▶ **What you need to do**
**1.** Reproduce the passage of the Jean Vance text from "Jean Vance is" up to and including "Society of Canada.", word for word.
**2.** In the Jean Vance text, which university awarded Vance her Ph.D., and in what year?
*** Opening of Source document ***
British-Canadian biochemist

Jean Vance is a British-Canadian biochemist. She is known for her pioneering work on subcellular organelles and for her discovery of a connection between the endoplasmic reticulum and the mitochondrial membrane. She is a Professor of Medicine at the University of Alberta, Canada and a Fellow of the Royal Society of Canada.

== Education ==
Vance earned her BSc in Chemistry from Bedford College, London, UK in 1964 and her Ph.D. from the University of Pittsburgh, USA in 1969, where she worked with Ronald Bentley. She performed postdoctoral work at the University of Pittsburgh and the University of California, San Diego.
*** Close of Source document ***
*** Opening of Data to examine ***
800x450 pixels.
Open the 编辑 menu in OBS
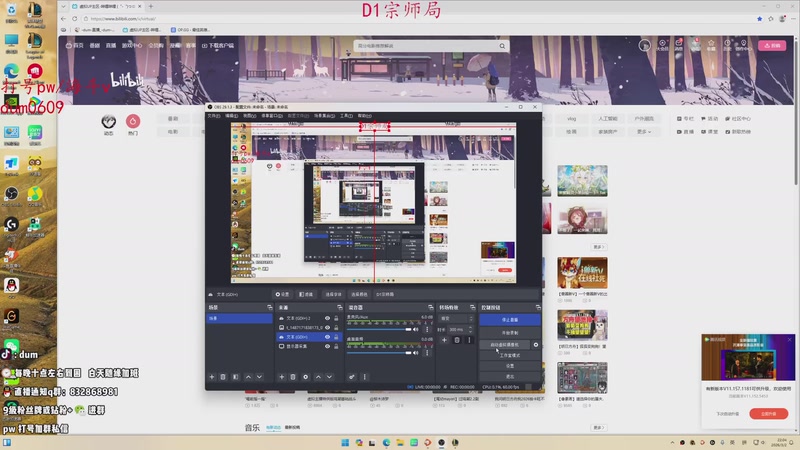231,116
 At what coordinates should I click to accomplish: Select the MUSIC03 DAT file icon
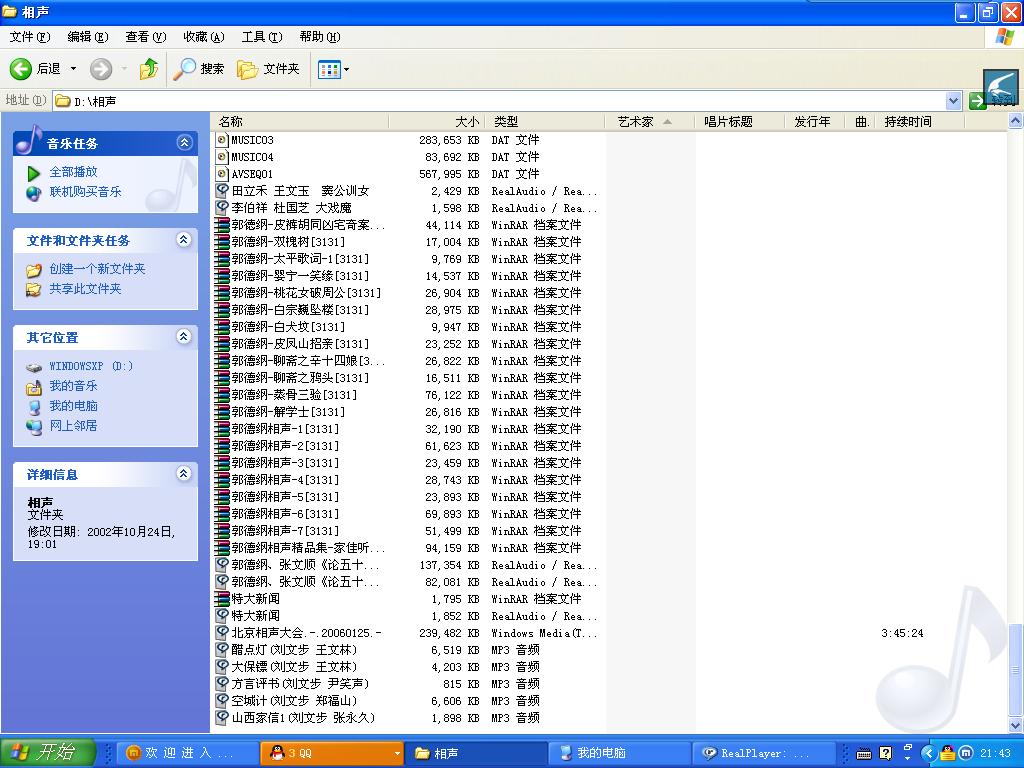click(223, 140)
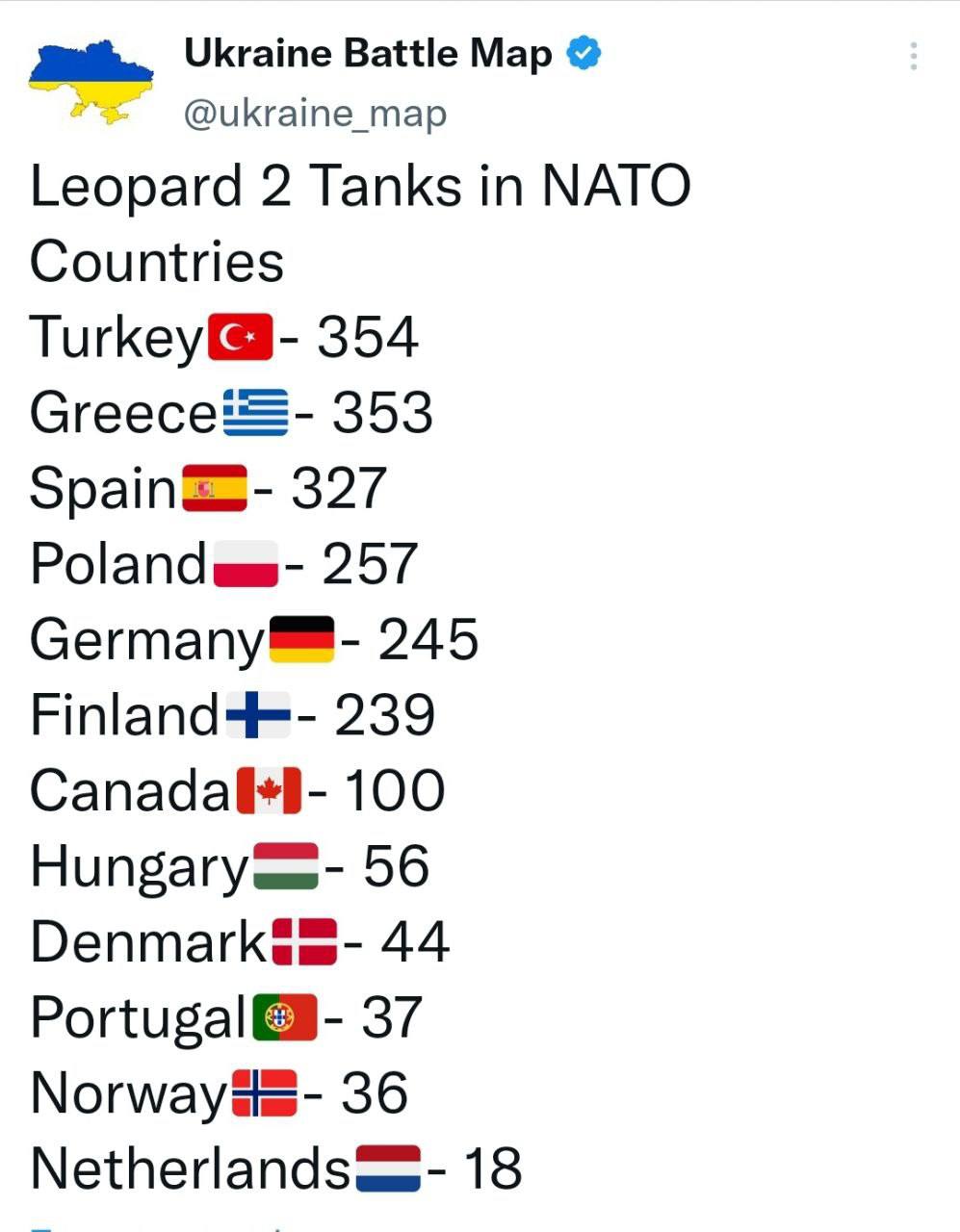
*** Close of Data to examine ***
▶ **Answers to the tasks**
**1.**
Jean Vance is a British-Canadian biochemist. She is known for her pioneering work on subcellular organelles and for her discovery of a connection between the endoplasmic reticulum and the mitochondrial membrane. She is a Professor of Medicine at the University of Alberta, Canada and a Fellow of the Royal Society of Canada.

**2.** The University of Pittsburgh, in 1969.